* YOUR OBJECTIVE
Going line by line through the listing below, count each line that includes the word "will", and reply with the count only.

* STORED DATA

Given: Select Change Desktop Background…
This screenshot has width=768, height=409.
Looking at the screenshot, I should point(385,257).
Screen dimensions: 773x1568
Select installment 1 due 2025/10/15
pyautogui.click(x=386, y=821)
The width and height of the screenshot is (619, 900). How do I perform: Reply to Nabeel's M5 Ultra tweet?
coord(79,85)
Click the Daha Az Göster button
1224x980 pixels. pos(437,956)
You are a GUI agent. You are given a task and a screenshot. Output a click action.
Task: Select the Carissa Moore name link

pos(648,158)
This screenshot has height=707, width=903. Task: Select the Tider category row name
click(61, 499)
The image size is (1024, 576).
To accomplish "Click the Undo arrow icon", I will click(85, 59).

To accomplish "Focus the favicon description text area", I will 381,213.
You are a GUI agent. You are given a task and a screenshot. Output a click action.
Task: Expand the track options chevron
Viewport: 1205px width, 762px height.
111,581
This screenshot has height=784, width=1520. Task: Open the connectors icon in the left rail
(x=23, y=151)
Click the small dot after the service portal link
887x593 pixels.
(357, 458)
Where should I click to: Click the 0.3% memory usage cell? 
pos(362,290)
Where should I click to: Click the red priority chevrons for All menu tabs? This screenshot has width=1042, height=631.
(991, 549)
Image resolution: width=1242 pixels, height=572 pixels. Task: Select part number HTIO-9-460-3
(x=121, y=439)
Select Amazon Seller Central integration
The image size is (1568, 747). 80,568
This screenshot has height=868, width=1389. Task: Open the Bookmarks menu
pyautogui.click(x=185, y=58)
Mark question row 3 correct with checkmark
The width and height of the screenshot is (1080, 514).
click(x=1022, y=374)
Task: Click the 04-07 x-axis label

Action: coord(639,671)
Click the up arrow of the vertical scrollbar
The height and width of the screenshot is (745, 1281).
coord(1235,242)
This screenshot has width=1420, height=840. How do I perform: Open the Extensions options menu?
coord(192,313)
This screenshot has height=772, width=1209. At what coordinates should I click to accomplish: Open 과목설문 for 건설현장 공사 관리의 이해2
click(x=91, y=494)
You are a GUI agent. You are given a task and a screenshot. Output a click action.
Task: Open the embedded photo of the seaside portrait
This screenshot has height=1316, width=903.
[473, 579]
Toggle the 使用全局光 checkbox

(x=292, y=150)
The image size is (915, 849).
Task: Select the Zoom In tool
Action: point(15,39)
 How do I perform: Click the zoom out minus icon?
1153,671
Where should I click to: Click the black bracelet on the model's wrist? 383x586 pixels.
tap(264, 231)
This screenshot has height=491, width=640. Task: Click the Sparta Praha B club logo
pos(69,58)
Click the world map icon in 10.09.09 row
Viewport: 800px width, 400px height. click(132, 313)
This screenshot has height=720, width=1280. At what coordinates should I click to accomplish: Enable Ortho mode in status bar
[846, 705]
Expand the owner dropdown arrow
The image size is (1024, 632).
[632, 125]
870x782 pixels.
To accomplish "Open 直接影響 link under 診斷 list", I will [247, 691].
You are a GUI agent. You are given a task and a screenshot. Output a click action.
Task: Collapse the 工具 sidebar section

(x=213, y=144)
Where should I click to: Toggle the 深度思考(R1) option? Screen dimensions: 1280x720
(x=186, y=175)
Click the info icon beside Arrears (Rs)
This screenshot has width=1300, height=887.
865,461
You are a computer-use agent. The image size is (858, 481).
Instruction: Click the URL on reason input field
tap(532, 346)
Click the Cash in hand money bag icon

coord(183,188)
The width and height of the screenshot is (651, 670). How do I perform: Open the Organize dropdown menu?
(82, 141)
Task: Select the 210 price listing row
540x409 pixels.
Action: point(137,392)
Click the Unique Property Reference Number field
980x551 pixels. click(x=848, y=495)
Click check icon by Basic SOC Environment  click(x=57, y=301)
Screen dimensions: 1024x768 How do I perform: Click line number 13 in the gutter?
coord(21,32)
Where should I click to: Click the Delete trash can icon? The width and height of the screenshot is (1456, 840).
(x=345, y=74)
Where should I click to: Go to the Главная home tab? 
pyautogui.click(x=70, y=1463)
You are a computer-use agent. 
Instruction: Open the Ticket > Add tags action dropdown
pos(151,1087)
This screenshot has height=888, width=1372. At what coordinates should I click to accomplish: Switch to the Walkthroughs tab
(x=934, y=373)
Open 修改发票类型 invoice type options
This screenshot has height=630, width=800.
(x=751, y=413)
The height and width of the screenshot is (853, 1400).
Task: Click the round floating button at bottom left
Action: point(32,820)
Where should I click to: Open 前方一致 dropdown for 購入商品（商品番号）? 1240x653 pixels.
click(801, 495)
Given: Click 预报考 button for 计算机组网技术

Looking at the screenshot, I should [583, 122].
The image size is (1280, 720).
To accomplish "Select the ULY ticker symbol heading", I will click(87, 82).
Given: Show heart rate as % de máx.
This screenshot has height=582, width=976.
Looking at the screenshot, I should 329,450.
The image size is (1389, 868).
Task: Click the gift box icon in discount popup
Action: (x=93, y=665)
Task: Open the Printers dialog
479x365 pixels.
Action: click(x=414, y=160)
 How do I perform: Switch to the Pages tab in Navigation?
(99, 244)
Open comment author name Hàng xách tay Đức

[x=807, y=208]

* TASK RESULT
4